No bien había acabado Filemón de pronunciar la palabra
dinero, cuando el compañero dio un gran salto y fue
a caer sentado en una piedra grande que estaba a la vera
del camino.
Se quitó el sombrero saludó y ensayando su mejor sonrisa
y llamó a Filemón, y éste, insensiblemente, se fue
acercando y acercando, hasta quedar bien cerca de aquél.
—Acércate, no temas —le dijo a Filemón.
— ¿No es dinero lo que quieres? —agregó interrogante.
—Lo tendrás —continuó, con la voz más melosa del
mundo—. ¿Qué, nada contestas? —Prosiguió malhumorado—,
¡Oh no, bien veo que eres un cobarde, un hombre
y pusilánime, por eso fracasaste y fracasarás siempre.
¡Basta, contigo nada se puede!
Y acto seguido hizo ademán de levantarse e irse.
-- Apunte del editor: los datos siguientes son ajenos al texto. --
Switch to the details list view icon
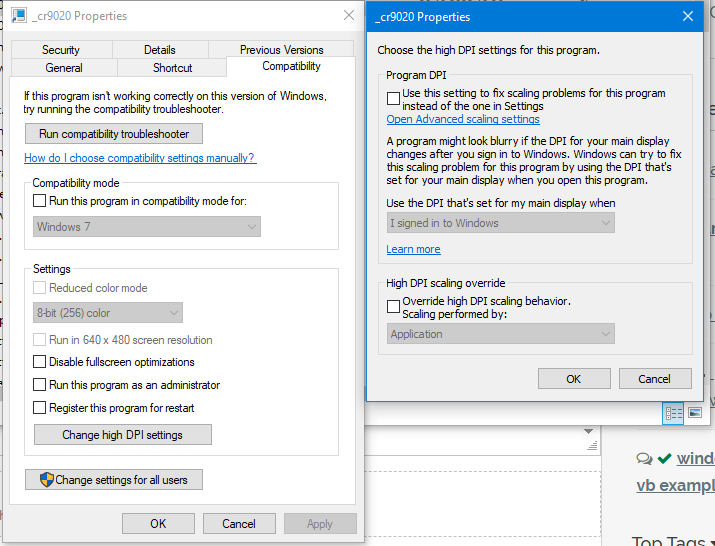Viewport: 715px width, 546px height. tap(673, 412)

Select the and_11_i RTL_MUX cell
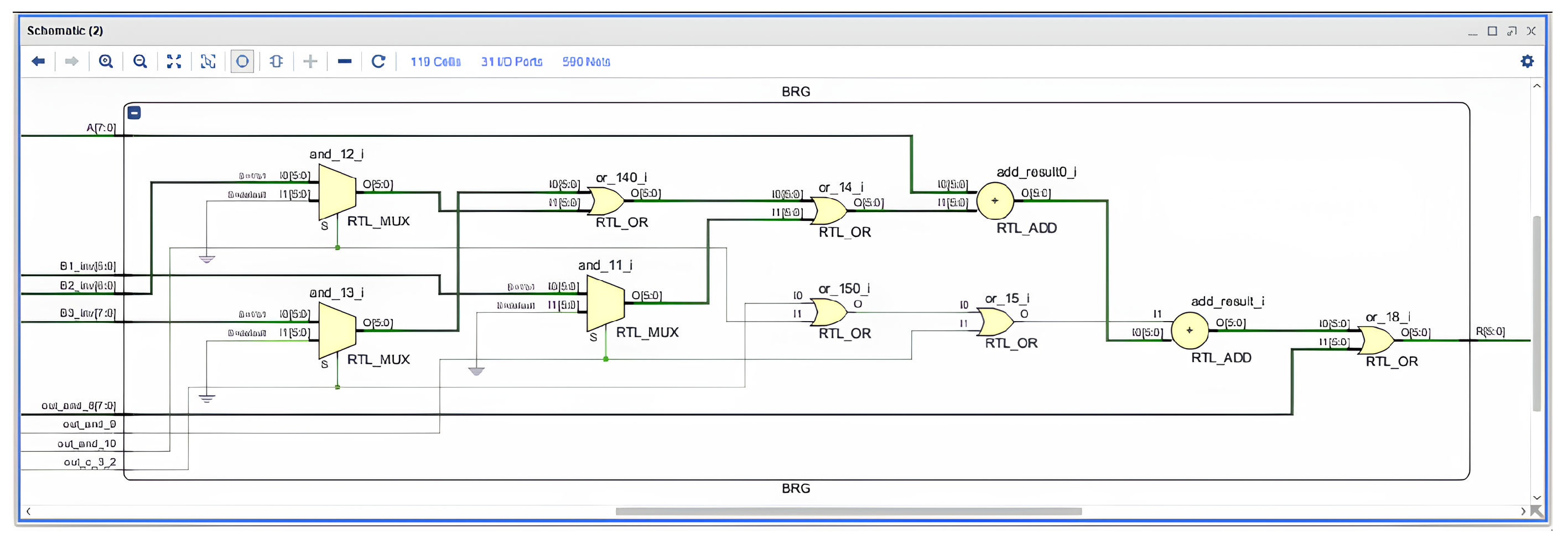pos(605,302)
Entonces
Filemón, al ver que su amigo se le iba, lo detuvo
diciéndole:
—¡No, espere! Perdone. Explíqueme, no le comprendo.
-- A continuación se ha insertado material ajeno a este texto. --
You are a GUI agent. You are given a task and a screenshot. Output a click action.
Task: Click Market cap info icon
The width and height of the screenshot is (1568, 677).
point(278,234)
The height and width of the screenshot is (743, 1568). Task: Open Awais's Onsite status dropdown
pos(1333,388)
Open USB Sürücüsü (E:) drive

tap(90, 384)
—¡Ah, eso es otra cosa! Ya le explicaré.
Y acomodándose bien en la piedra que le servía de
asiento, el desconocido habló así:
«Yo soy un ser poderoso, poderosísimo. Yo soy el amo
del mundo y sus riquezas. Yo doy las riquezas y el poder a
quienes lo desean y están dispuestos a aceptar mis condiciones,
que no son muchas.»
«Si tú quieres hacerte rico, tener poder y que todos te
teman y respeten, consíguete siete gatos negros y una lata
grande y te vas mañana a la cumbre del cerro, en donde te
esperaré a las tres de la tarde. Llevas también un cántaro
de agua, un manojo de leña bien seca y fósforos.»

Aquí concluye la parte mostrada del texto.